Wow that's crazy, I can't believe they're putting something like this for my third lab in into physics lol. If it helps the equations that we started with were:

h=vsinθ-1/2gt^2 and X=v*cosθt which is what we derived the X=Vcos(θ)[(-Vsinθ)±√(Vsinθ^2+(2gh))/-g)] from. Maybe there is a better way to get to it just using these since they're so much simpler?

[Melchiah]

I don't know that I fully understand what you're trying to communicate. Are both equations given to you, or do you have to derive the second from the first or what? The first equation you listed appears to be a position function. The first derivative of a position function yields the velocity function, and the second derivative yields the acceleration function. Right now, you have two equations in the OP, meaning you can solve for a maximum of two variables.
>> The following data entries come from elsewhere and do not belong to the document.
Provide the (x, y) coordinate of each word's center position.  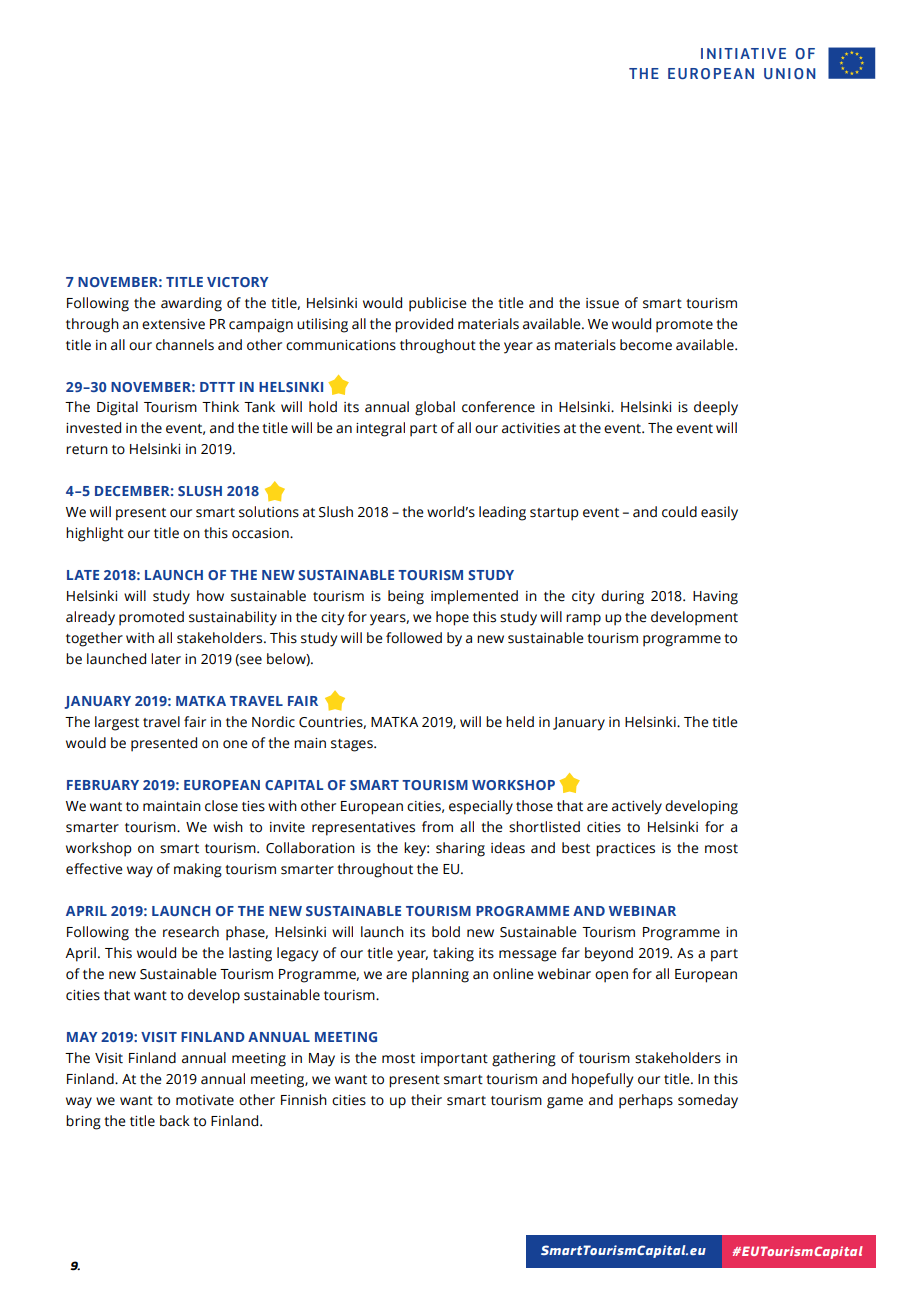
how (210, 596)
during (622, 597)
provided (424, 325)
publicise (438, 304)
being (406, 597)
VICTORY (237, 282)
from (437, 827)
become (646, 345)
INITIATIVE (743, 53)
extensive (173, 324)
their (426, 1100)
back (175, 1121)
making (198, 870)
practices (625, 850)
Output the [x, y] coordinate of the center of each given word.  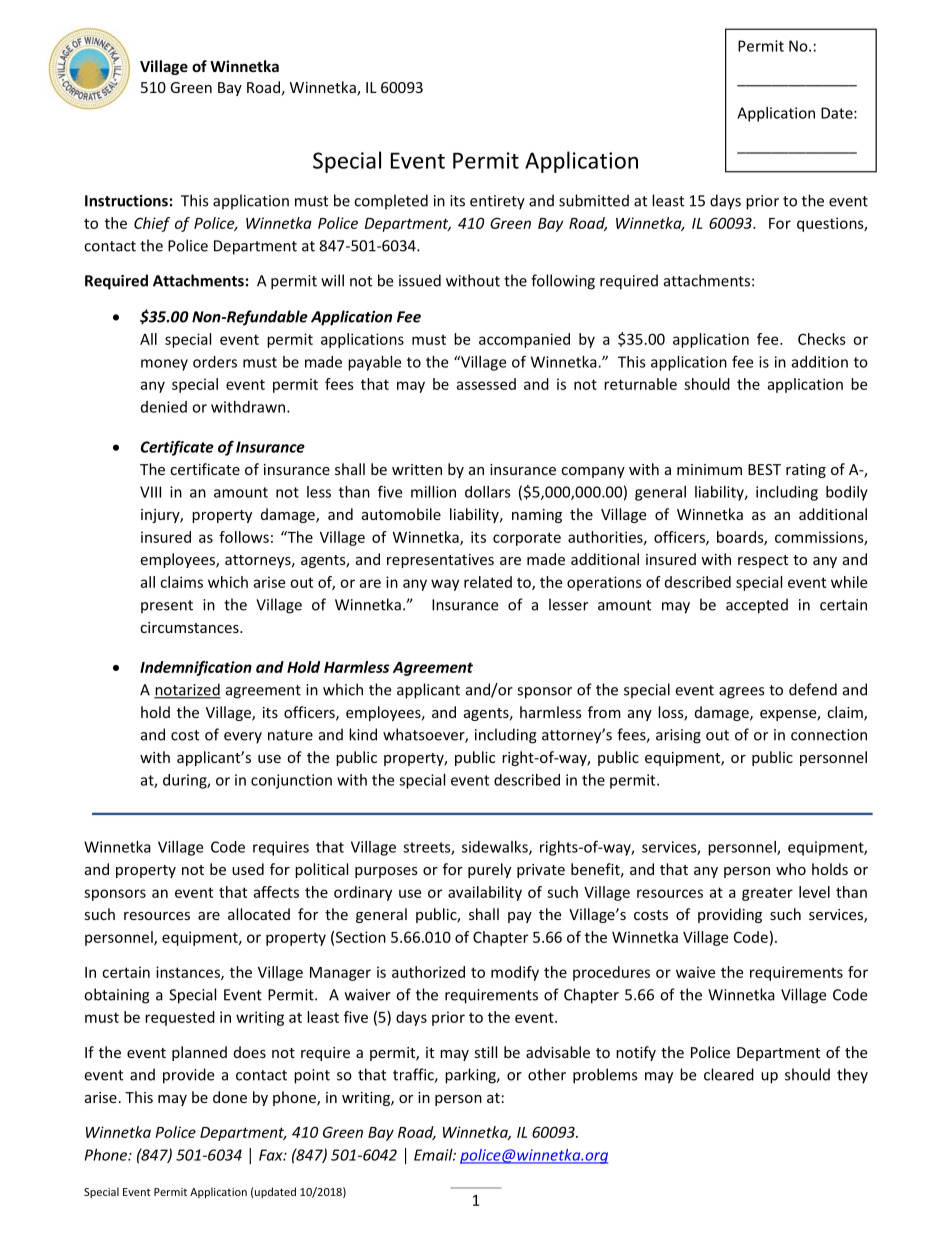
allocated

I haven't tried substituting the first equation into all the X-values in the second yet, but that's all I see that can be done with what is provided.

[Heavencloud]

I don't know that I fully understand what you're trying to communicate. Are both equations given to you, or do you have to derive the second from the first or what? The first equation you listed appears to be a position function. The first derivative of a position function yields the velocity function, and the second derivative yields the acceleration function. Right now, you have two equations in the OP, meaning you can solve for a maximum of two variables. I haven't tried substituting the first equation into all the X-values in the second yet, but that's all I see that can be done with what is provided.

We were given h=vsinθ-1/2gt^2 and X=v*cosθt in the beginning which we used to find the X=Vcos(θ)[(-Vsinθ)±√(Vsinθ^2+(2gh))/-g)]. The tan θ = V^2/gX ± [((V^2)/gX)^2 - 1 + ((2V^2)*h)/gX^2]^1/2 was given but I think the way to get to the tan theta equation is through the initial two equations, not the one that we found with those two equations.